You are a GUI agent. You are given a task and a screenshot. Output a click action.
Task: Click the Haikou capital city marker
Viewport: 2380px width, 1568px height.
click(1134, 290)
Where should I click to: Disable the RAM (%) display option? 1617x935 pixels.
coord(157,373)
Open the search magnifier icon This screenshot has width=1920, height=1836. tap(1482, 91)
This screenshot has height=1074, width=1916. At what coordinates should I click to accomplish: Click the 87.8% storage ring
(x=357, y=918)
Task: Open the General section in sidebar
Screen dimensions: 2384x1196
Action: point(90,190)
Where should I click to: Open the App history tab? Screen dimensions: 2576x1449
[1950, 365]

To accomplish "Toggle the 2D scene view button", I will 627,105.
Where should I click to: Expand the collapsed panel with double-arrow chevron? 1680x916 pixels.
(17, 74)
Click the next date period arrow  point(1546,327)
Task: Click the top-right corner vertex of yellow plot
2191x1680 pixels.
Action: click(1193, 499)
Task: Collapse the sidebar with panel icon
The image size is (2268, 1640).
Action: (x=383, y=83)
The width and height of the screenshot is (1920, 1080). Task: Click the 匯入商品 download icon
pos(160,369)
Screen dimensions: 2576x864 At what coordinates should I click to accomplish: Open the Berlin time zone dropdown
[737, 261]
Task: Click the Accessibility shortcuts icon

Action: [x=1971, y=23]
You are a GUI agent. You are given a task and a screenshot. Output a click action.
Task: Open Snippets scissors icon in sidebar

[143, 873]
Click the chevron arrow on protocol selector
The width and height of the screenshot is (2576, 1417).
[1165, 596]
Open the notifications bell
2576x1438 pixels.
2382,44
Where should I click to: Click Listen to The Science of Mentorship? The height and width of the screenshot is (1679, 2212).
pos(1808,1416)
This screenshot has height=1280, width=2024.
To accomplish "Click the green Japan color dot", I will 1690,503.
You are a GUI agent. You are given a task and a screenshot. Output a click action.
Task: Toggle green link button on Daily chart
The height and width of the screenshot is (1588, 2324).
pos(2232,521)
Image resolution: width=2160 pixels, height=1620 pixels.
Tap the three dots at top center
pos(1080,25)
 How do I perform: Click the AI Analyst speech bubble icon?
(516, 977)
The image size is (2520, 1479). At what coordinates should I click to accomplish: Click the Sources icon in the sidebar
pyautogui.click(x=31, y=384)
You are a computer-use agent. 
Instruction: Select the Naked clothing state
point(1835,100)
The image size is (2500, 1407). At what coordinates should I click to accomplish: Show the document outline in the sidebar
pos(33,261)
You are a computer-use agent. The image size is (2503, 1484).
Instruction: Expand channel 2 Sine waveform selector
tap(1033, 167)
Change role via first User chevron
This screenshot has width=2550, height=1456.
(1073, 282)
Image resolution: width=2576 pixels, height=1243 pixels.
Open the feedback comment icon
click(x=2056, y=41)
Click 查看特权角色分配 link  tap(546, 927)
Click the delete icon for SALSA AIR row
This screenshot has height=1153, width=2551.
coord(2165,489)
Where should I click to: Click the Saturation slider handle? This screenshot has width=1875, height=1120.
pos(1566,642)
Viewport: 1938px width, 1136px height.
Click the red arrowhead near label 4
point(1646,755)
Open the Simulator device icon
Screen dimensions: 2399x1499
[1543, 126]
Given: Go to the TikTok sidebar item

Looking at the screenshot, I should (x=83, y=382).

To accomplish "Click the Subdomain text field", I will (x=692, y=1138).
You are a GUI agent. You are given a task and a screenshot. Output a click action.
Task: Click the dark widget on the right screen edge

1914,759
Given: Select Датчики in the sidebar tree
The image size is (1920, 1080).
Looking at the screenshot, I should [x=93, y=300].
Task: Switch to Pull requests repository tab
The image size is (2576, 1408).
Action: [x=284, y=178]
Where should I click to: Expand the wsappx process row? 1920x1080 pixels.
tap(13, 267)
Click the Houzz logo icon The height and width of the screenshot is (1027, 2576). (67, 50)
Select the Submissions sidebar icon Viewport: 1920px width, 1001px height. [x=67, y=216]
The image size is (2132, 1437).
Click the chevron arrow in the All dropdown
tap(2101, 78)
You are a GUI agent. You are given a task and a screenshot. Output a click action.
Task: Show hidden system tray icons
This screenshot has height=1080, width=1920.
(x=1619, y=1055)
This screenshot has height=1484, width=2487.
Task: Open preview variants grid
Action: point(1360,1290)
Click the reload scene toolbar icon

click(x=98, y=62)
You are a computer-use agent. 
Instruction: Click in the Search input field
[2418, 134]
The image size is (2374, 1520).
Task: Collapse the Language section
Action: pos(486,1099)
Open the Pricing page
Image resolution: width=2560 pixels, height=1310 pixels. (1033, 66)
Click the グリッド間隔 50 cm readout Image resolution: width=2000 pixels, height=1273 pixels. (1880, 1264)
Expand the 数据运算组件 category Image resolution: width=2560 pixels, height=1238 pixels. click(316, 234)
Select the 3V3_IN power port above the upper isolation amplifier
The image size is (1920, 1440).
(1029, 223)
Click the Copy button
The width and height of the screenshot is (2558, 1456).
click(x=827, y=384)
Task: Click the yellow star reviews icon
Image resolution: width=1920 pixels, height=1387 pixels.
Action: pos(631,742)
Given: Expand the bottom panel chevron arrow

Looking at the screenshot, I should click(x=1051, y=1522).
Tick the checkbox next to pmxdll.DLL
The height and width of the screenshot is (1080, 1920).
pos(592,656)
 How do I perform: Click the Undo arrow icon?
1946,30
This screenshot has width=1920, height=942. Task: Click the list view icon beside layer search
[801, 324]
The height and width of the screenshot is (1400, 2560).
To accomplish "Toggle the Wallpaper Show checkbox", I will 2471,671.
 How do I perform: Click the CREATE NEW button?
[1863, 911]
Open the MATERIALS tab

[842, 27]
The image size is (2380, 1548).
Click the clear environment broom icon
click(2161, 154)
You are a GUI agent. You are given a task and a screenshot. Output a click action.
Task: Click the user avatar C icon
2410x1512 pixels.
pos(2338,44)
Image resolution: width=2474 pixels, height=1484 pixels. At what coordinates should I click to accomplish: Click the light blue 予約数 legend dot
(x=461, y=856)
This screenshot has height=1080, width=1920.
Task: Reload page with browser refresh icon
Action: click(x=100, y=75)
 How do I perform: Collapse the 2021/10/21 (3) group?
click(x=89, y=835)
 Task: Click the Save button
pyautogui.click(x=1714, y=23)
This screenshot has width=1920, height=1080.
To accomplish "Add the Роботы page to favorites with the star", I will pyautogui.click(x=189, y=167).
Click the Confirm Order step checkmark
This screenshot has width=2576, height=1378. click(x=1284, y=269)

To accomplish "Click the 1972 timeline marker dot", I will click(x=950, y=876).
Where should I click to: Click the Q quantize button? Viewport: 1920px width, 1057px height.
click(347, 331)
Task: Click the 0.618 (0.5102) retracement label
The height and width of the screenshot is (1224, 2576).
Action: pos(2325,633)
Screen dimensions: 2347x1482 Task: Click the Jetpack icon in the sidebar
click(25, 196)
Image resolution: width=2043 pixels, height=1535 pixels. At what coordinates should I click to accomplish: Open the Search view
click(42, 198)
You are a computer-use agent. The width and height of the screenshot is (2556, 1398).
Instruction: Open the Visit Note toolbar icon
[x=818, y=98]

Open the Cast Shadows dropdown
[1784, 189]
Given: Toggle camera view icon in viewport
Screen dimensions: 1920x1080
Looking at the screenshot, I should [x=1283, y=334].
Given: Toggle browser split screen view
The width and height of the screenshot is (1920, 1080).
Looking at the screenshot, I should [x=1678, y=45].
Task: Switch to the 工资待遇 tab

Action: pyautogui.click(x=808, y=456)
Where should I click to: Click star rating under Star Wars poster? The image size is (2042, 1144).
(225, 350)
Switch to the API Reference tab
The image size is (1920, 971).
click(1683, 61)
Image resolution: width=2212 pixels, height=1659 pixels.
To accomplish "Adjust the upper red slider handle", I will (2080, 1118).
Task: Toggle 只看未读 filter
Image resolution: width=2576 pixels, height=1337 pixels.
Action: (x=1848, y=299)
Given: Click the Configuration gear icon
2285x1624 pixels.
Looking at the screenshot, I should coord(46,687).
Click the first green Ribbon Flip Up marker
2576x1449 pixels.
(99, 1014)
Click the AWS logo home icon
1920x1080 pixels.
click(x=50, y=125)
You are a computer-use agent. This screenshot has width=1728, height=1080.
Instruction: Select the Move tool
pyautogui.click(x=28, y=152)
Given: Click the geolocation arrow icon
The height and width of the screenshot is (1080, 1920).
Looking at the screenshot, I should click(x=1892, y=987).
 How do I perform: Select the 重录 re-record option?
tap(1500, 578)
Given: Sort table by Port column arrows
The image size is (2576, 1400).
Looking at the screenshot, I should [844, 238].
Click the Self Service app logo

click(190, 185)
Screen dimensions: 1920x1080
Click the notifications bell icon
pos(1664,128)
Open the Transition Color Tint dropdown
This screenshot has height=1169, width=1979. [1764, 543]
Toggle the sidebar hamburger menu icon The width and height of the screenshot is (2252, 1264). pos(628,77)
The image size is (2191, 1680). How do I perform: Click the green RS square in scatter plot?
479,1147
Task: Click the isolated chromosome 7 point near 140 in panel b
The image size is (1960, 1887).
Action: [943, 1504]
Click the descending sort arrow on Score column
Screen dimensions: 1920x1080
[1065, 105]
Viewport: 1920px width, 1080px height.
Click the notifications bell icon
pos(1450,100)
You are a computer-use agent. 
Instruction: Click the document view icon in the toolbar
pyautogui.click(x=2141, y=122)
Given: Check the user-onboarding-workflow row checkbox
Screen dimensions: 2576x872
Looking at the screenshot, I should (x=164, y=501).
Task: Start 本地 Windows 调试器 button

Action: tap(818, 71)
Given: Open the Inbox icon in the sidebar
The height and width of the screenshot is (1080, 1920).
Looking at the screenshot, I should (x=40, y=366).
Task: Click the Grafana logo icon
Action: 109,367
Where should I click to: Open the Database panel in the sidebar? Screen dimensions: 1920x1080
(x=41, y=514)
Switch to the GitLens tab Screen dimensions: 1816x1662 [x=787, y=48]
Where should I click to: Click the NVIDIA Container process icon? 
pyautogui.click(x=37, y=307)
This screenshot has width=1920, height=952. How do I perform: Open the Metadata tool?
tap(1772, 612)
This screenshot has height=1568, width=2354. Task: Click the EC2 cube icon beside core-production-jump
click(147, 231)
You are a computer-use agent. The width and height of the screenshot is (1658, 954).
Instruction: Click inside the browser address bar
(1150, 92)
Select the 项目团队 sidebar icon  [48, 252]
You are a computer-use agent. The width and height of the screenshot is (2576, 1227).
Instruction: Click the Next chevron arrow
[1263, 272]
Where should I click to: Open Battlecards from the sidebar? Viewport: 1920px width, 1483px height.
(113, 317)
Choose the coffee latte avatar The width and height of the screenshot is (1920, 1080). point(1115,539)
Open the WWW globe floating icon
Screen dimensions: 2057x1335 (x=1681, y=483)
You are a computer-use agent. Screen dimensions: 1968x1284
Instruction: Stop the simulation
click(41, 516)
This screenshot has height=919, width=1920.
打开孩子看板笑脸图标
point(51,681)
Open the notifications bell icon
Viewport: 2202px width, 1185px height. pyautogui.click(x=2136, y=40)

• [PROBLEM STATEMENT] Reproduce only the lines above, starting at the line with "Image resolution: width=2212" and ending at the line with "Given: Open the Inbox icon in the sidebar", exactly as written.

• [SOLUTION]
Image resolution: width=2212 pixels, height=1659 pixels.
To accomplish "Adjust the upper red slider handle", I will (2080, 1118).
Task: Toggle 只看未读 filter
Image resolution: width=2576 pixels, height=1337 pixels.
Action: (x=1848, y=299)
Given: Click the Configuration gear icon
2285x1624 pixels.
Looking at the screenshot, I should coord(46,687).
Click the first green Ribbon Flip Up marker
2576x1449 pixels.
(99, 1014)
Click the AWS logo home icon
1920x1080 pixels.
click(x=50, y=125)
You are a computer-use agent. This screenshot has width=1728, height=1080.
Instruction: Select the Move tool
pyautogui.click(x=28, y=152)
Given: Click the geolocation arrow icon
The height and width of the screenshot is (1080, 1920).
Looking at the screenshot, I should click(x=1892, y=987).
 How do I perform: Select the 重录 re-record option?
tap(1500, 578)
Given: Sort table by Port column arrows
The image size is (2576, 1400).
Looking at the screenshot, I should [844, 238].
Click the Self Service app logo

click(190, 185)
Screen dimensions: 1920x1080
Click the notifications bell icon
pos(1664,128)
Open the Transition Color Tint dropdown
This screenshot has height=1169, width=1979. [1764, 543]
Toggle the sidebar hamburger menu icon The width and height of the screenshot is (2252, 1264). pos(628,77)
The image size is (2191, 1680). How do I perform: Click the green RS square in scatter plot?
479,1147
Task: Click the isolated chromosome 7 point near 140 in panel b
The image size is (1960, 1887).
Action: [943, 1504]
Click the descending sort arrow on Score column
Screen dimensions: 1920x1080
[1065, 105]
Viewport: 1920px width, 1080px height.
Click the notifications bell icon
pos(1450,100)
You are a computer-use agent. 
Instruction: Click the document view icon in the toolbar
pyautogui.click(x=2141, y=122)
Given: Check the user-onboarding-workflow row checkbox
Screen dimensions: 2576x872
Looking at the screenshot, I should (x=164, y=501).
Task: Start 本地 Windows 调试器 button

Action: tap(818, 71)
Given: Open the Inbox icon in the sidebar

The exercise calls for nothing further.